One of the compulsions most of us wrestle with is the desire for control.  The COVID-19 pandemic is revealing to all of us our illusion of control.  Layers of confidence in our careers, our bank accounts, our health are being peeled away without our consent. 

When we can release our hold on our cherished expectations, we are invited to explore deeper dimensions of trusting God, our only trustworthy source of hope and peace.  God is never surprised, always present, in all circumstances.  The Love at the ground of all existence can never be snatched from us, not even by fear or physical death. 

One of the things Jesus shows us is that God is present and active even when things are at their worst.  We cannot escape the reality of suffering in this life.  If we are willing to stop resisting it and open ourselves—painful and scary as it is at first—to God’s presence and activity in the midst of it, we can experience the peace that is promised. 

Father Richard Rohr urges us to practice this openness to God right now: “In this time of crisis, we must commit to a posture of prayer and heart that opens us to deep trust and connection with God.
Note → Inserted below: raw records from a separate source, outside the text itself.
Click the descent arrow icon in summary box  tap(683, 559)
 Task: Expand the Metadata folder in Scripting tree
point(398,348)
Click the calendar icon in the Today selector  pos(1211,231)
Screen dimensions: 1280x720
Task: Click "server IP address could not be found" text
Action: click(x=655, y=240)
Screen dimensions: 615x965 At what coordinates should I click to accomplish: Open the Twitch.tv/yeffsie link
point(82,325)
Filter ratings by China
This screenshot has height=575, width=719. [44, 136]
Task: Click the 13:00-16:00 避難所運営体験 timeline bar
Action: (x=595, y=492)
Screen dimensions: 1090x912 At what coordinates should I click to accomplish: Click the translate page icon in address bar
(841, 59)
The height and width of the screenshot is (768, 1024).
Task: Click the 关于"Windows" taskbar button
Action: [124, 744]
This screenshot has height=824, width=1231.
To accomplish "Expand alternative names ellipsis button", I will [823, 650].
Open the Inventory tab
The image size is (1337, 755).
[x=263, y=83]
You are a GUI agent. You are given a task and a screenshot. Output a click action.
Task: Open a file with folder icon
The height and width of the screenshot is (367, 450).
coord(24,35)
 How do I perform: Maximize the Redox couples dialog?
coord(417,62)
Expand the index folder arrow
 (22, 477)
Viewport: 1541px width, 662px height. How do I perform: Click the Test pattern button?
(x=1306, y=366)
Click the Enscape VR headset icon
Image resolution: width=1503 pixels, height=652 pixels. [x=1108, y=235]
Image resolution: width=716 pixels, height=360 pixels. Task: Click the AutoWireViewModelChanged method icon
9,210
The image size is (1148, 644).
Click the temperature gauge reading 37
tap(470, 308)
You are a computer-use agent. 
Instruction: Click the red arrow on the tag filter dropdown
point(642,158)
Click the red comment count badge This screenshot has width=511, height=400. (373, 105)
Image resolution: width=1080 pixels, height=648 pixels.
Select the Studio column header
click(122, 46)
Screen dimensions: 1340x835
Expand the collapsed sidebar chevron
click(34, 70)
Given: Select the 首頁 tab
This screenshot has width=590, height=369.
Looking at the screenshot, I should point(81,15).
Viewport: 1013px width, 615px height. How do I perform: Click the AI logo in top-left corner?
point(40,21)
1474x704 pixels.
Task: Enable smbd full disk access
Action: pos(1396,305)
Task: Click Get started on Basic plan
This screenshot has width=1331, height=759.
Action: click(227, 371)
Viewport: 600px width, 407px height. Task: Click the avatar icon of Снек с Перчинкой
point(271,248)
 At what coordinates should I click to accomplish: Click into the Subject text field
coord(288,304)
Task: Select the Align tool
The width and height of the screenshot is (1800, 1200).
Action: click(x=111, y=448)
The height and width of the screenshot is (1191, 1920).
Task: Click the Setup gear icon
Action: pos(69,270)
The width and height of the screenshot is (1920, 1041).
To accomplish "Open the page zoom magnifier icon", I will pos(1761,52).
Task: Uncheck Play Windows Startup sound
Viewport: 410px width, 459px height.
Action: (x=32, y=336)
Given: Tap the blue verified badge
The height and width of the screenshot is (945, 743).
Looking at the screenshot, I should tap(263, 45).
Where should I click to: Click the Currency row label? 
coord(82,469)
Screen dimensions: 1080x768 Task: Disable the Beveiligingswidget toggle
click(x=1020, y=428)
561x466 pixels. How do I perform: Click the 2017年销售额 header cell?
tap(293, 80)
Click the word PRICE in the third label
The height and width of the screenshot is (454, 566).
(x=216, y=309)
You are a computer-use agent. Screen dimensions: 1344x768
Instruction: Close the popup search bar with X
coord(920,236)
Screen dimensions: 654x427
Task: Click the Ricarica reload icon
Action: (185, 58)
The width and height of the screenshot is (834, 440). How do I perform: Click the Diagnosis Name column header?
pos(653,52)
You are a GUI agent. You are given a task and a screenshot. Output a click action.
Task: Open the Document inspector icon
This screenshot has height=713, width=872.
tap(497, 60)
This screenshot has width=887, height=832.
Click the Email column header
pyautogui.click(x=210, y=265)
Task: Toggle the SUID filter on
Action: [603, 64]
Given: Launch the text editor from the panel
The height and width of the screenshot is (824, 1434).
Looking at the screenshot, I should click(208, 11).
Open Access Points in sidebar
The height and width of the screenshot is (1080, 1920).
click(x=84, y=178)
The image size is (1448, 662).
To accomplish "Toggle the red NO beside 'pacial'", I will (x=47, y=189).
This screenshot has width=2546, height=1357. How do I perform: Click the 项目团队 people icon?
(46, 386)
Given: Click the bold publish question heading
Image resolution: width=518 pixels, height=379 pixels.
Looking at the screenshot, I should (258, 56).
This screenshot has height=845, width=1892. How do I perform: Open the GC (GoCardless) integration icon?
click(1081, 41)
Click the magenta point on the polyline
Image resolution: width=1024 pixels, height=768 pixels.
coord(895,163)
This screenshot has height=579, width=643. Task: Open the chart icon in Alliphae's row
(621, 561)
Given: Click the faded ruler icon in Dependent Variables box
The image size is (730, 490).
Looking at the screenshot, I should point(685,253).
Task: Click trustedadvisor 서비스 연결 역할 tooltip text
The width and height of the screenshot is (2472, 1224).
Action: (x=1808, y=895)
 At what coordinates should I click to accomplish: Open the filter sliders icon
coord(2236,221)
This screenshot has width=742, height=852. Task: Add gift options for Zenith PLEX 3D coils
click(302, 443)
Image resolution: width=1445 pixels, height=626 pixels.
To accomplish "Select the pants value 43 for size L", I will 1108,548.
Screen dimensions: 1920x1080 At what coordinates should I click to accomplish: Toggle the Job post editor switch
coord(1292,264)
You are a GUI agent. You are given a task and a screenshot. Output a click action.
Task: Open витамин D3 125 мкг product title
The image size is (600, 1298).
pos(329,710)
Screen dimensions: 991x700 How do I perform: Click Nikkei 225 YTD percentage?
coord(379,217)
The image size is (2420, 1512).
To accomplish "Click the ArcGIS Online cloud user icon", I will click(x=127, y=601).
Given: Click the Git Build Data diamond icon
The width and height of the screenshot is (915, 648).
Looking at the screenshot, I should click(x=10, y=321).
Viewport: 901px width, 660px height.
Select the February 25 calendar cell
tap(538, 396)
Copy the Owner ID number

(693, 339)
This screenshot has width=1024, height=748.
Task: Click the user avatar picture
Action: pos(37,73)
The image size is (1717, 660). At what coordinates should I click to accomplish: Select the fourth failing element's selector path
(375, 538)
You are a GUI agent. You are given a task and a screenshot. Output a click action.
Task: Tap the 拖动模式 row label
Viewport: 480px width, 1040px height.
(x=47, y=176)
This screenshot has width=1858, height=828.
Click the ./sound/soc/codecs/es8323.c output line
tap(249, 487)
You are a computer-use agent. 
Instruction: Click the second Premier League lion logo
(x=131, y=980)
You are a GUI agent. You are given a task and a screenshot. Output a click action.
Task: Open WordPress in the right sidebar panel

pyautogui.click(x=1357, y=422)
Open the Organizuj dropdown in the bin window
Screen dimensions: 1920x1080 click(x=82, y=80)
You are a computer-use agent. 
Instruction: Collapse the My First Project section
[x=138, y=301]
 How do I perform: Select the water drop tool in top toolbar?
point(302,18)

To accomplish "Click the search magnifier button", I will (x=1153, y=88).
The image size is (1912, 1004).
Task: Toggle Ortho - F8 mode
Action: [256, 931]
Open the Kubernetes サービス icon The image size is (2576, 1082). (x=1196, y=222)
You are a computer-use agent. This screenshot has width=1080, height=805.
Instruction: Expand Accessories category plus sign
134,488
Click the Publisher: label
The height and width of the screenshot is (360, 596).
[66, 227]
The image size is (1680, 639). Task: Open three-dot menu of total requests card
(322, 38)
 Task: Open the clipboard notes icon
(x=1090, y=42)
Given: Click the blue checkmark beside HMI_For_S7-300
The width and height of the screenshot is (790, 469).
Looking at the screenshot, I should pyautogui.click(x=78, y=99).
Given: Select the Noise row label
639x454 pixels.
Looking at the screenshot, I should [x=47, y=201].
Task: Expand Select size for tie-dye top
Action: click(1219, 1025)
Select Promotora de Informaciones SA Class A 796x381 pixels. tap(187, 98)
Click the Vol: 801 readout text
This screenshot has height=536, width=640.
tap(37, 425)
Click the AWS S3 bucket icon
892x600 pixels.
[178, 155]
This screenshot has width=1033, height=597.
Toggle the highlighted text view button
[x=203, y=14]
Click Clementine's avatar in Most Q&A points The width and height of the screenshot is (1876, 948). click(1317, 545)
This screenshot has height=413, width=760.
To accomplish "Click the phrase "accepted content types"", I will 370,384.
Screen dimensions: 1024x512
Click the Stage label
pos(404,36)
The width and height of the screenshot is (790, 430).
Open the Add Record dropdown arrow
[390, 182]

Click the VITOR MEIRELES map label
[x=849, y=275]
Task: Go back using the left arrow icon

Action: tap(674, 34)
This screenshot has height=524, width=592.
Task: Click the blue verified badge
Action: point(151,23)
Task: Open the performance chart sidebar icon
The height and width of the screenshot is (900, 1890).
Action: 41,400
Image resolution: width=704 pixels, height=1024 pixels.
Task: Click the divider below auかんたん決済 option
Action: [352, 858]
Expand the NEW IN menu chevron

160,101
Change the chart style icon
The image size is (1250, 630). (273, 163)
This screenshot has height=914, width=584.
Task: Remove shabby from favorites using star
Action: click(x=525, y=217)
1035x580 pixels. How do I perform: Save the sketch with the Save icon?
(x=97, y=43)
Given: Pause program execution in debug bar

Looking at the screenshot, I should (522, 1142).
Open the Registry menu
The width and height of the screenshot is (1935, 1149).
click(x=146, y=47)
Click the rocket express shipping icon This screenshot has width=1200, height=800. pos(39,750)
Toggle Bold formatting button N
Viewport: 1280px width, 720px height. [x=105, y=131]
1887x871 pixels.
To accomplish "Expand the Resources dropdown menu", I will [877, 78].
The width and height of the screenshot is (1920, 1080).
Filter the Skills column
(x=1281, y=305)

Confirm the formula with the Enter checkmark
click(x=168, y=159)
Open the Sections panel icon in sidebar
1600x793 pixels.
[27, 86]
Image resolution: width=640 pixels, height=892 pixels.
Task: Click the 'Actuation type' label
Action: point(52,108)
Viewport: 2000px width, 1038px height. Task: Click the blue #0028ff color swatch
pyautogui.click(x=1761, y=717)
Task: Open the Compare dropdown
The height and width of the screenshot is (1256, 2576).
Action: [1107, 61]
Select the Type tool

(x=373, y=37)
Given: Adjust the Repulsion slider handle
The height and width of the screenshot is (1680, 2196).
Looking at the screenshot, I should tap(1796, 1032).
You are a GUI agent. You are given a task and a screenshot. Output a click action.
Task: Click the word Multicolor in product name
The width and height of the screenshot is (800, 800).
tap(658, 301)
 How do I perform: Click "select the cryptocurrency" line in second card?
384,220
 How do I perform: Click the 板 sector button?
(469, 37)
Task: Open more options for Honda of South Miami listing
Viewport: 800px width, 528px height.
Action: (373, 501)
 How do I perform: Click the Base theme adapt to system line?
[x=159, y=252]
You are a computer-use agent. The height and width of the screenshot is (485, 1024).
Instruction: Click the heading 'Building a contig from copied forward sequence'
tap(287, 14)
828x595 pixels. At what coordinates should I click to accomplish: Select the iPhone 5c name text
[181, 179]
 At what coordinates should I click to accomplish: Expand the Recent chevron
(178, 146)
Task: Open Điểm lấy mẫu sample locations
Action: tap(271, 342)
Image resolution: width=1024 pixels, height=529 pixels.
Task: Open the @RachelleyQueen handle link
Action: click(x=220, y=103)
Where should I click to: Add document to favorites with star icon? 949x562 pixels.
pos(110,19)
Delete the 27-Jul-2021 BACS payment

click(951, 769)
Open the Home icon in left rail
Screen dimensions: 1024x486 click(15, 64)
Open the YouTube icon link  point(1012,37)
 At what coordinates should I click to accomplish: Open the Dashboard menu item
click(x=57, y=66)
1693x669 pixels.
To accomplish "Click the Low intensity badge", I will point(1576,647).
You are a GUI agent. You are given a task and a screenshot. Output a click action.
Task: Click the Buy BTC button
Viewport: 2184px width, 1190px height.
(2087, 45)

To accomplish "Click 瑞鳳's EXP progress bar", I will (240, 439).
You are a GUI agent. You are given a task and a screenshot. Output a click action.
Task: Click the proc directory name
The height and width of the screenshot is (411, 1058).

Only then can we hold the reality of what is happening—both the tragic and the transformative.”

A spiritual practice that has had a transformative impact on me is Welcoming Prayer. 

Attributed to Father Thomas Keating, it has various forms, including one that can be said in a breath, in a moment of intentional relaxation and release: “I let go of my desire for security, affection, control and embrace this moment as it is.”

The form I use is this one:

“Welcome, welcome, welcome.

I welcome everything that comes to me today, because I know it’s for my healing.

I welcome all thoughts, feelings, emotions, persons, situations, and conditions.

I let go of my desire for power and control.

I let go of my desire for affection, esteem, approval, and pleasure.

I let go of my desire for survival and security.

I let go of my desire to change any situation, condition, person or myself.

I open to the love and presence of God and God’s action within.

Amen.”

Resist the temptation to orchestrate your own spiritual growth.  Let God come to you in reality that presents itself daily to you. 

Be not afraid, dear readers.  God loves you deeply and eternally.